Through the anticipatory grief counseling, I learned how to channel my emotions into positive feelings. I learned it was okay to have days of deep sorrow. It was important to acknowledge the intense sadness that I felt when watching my son lose his life. He was my child, I wholeheartedly loved him, and it was perfectly sound to grieve the loss I was experiencing. By acknowledging these emotions and letting myself feel the pain, I was able to begin to heal. Slowly, the fog and darkness around me lifted, and I found joy again. I recognized the blessings that were present each day with my son and a new, more profound love for him emerged. I no longer looked at his life with sadness. His life was meaningful and, with that, came hope.

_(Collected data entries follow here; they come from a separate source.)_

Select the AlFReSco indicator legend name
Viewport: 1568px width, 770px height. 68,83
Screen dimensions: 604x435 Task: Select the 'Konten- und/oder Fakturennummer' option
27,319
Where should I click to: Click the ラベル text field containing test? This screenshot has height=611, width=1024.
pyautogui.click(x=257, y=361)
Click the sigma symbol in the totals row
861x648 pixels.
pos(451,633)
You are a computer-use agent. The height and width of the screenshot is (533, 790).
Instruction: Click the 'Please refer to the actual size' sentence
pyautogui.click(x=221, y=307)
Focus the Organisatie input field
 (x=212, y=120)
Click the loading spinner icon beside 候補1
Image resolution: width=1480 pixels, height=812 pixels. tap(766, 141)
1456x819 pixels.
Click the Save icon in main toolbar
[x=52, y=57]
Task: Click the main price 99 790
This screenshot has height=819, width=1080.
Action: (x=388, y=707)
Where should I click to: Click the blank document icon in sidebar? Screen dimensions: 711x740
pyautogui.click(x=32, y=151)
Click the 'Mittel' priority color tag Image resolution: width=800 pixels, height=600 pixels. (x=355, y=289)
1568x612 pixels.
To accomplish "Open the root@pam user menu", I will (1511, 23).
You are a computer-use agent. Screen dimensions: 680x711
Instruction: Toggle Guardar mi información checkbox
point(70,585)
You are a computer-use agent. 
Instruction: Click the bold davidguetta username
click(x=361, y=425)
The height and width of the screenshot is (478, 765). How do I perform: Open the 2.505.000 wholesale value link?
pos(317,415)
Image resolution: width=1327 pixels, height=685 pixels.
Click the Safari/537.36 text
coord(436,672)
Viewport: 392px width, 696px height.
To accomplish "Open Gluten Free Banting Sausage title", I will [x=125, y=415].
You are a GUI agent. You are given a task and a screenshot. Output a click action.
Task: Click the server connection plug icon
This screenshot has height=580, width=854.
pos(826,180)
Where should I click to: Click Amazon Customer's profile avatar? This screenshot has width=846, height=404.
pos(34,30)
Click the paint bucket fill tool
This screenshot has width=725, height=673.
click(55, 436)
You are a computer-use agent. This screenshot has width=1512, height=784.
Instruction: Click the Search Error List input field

My son took his last breath in our world 4 months ago. His passing was so very peaceful and everything I had hoped for him. There was no struggle, just a simple exhale. And with his last breath, I too exhaled. The moment I had been dreading for so long was finally upon me. I wasn’t sure what my world would now be like without my boy physically present beside me.
As I began to grieve his death, I worked through the sadness with the same counselor who had been present throughout his life. So much in my world changed the day my son died. The daily routines that were present for 7 years suddenly halted with his death. It felt good to have at least one routine that remained the same. And this routine was a particularly important.
Instead of being consumed by grief and broken like I imagined I would be after my son died, I am instead very much empowered by his life. All the lessons that I was taught while he was living – the lessons that taught me how to cope and care for myself – have allowed me to somehow emerge from the darkness and be okay.
I miss my son with every breath I take. I miss his snuggles, the feel of his skin, his precious smiles and the way he would look at me. I have moments of profound sadness and heartache. But I am not consumed by grief as I had once feared. I am able to wake up each morning and find joy in the day. I so truly believe that because of the emotional support we had immediately after diagnosis and throughout my son’s life, I am able to be okay today and the transitioning to my “new normal” hasn’t left me paralyzed. The work I did while my son was alive allowed me to open my heart and clearly see the beauty in his life. Now that he is gone, the beauty of my son’s life continues and is so very present in everything that I do.